** Opening Task input block **

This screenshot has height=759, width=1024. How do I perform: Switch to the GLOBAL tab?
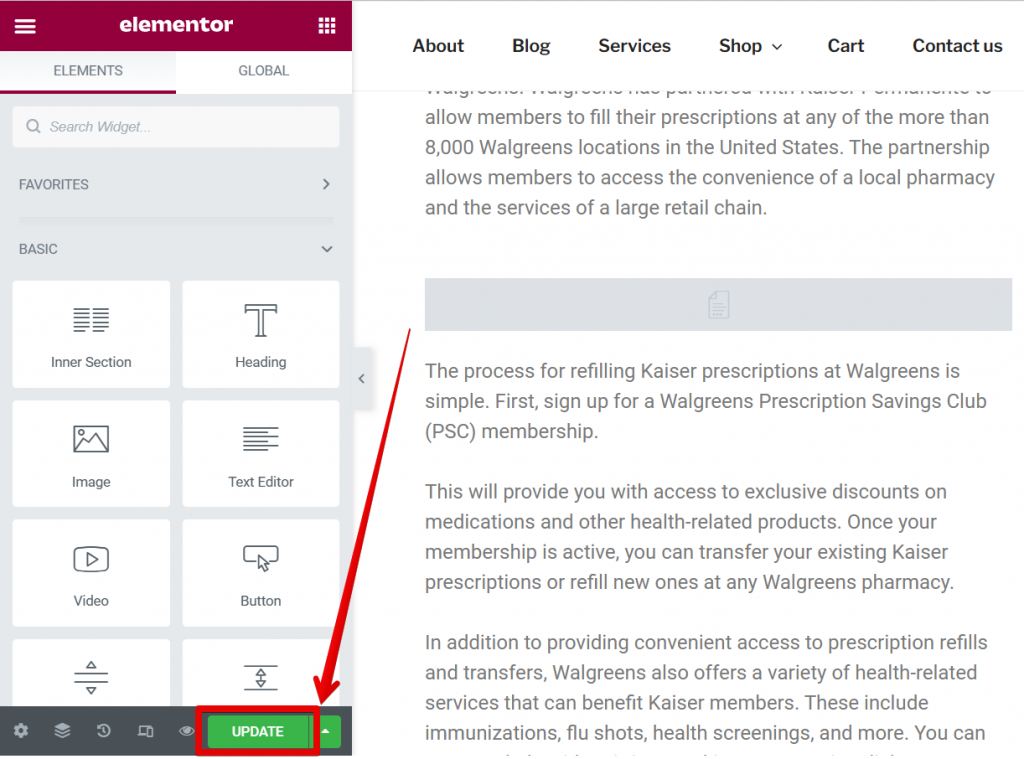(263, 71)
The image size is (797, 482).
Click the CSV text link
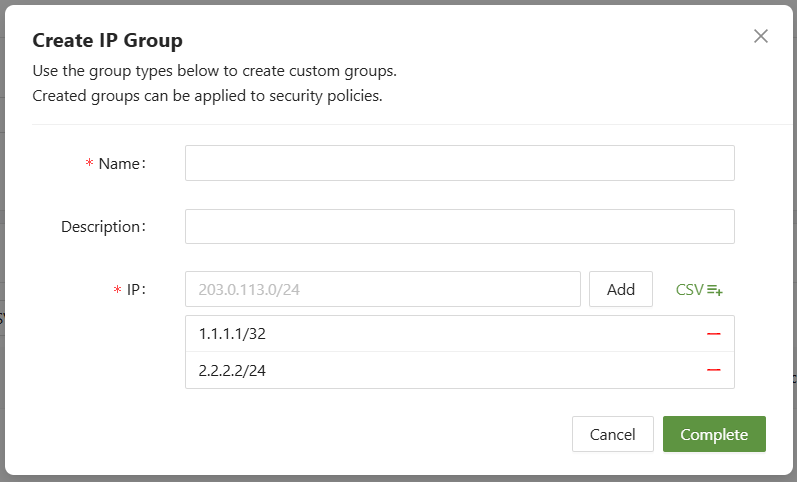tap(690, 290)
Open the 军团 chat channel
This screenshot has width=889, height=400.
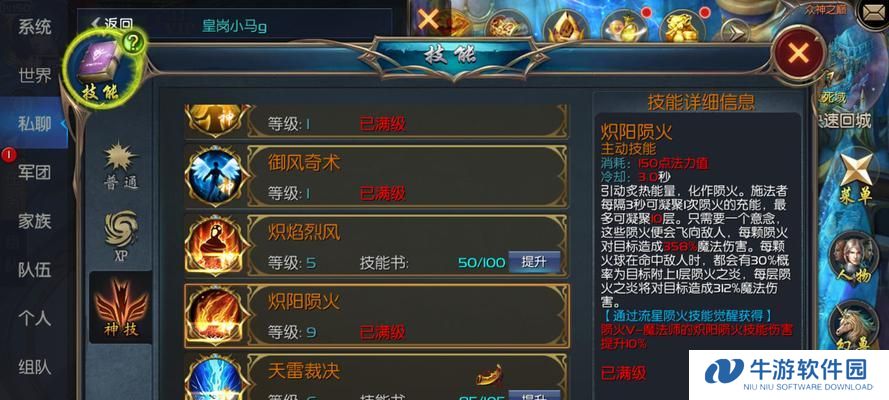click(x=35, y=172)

** Closing Task input block **

* What to do
With the pictures left out, give again exactly the lines from the one with "The image size is (797, 482)." through the end of the data, both included.

* Final answer
The image size is (797, 482).
Click the CSV text link
tap(690, 290)
Open the 军团 chat channel
This screenshot has width=889, height=400.
click(x=35, y=172)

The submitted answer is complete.